> **Arbeitsaufträge**:
A. Was taten die Berserker laut dem Textauszug über hysterische Stärke, bevor sie in die Schlacht zogen?
B. Führen Sie den Textauszug über hysterische Stärke im Anschluss an seinen letzten Satz fort.
=== Textauszug ===
Super-Papa ist vielleicht nicht wahr, aber eine nette Methapher

Es gibt urbane Legenden von Müttern, die zusehen mussten, wie ihr Kind von einem Auto überrollt wird, und dann in einem Anfall von Verzweiflung das betreffende Fahrzeug mit bloßen Händen in die Höhe stemmen, um ihr Kind zu befreien. Diese Fälle sind nicht gut dokumentiert, man nimmt an, dass es sich um Beispiele hysterischer Stärke handeln könnte, vielleicht verwandt mit dem historisch angedeuteten Berserkergang (lustig übrigens: die deutsche Wiki ist beim Thema Berserker ausgesprochen nüchtern, die englische erheblich spekulativer). Diese Berserker waren, ja nach Quelle, Elitekrieger, tobende Wilde oder in Tierfelle gehüllte Kämpfer in nordischen Heeren, die mit großer Kraft und Wildheit in die Schlacht zogen. Vorher, so wird berichtet, bissen sie in ihre Schilde.

Die wagenhebenden Mütter, so muss man annehmen, hatten keinen Schild zum Reinbeißen, dafür aber angesichts ihrer überfahrenen Kinder einen Adrenalinstoß, der ihnen eine kurzfristige übermenschliche Kraftanstrengung erlaubte (und hinterher vermutlich einen Bandscheibenvorfall bescherte).
=== Gespeicherte Daten ===
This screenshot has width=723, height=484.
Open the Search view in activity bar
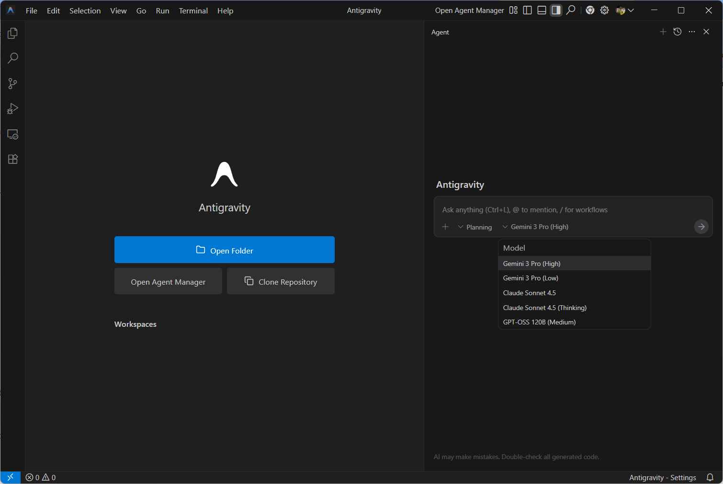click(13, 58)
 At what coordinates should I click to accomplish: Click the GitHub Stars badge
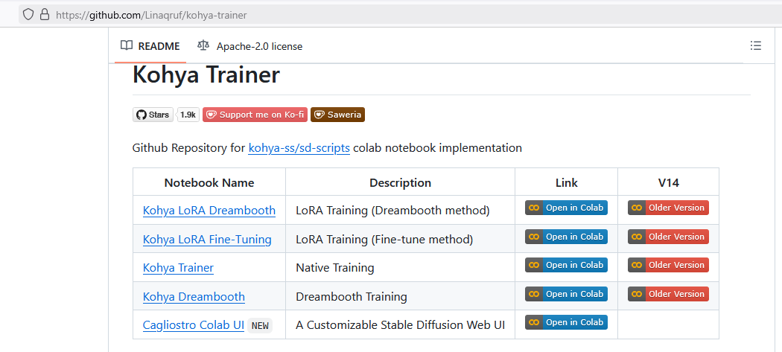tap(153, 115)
===
=== Gespeicherte Daten ===
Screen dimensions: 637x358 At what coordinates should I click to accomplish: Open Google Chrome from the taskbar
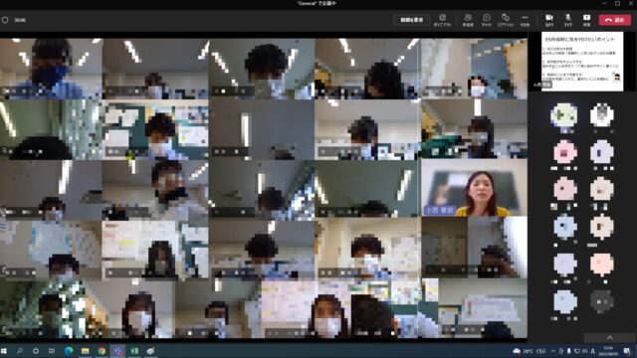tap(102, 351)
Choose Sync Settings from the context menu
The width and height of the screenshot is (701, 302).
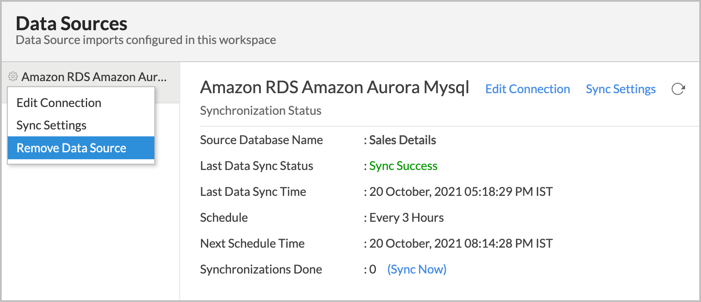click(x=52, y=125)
===
=== Gespeicherte Daten ===
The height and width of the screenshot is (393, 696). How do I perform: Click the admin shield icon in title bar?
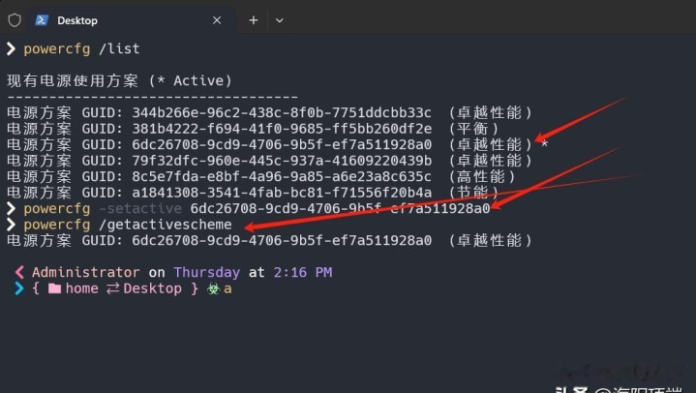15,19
===
> **Lösungen**:
A. Sie bissen in ihre Schilde.

B.
Doch dies sind die 2000er Jahre, mit Elternzeit und Krippenpapis. Die Kitas sind morgens von kinderabliefernden Vätern voll, und sogar Horrofilme wie "Zombieland" schämen sich nicht, in einer kurzen, emotionalen Szene die starke emotionale Bindung des Badass-Monsterkillers an seinen (toten) Sohn zu zeigen (und, hey, das war ganz schön hart!). Es ist also Zeit für den ersten WagenhebER.

Applaus also für den modernen Superpapa Nick Harris. In einer journalistisch dünnen Geschichte (siehe San Francisco Chronicle vom 18.12.2009) wird seine Heldentat wiedergegeben. Er hat einen Mittelklassewagen von einer Sechsjährigen heruntergehoben, ganz allein. Es war nicht mal sein eigenes Kind, sondern die Tochter einer Bekannten. Bonuspunkte also für uneigennütziges Verhalten. Später am Tag, so sagt er, hat er nochmal versucht Autos zu stemmen, leider erfolglos. Wäre doch lustig gewesen, wenn er auf einmal wirklich Superman wäre.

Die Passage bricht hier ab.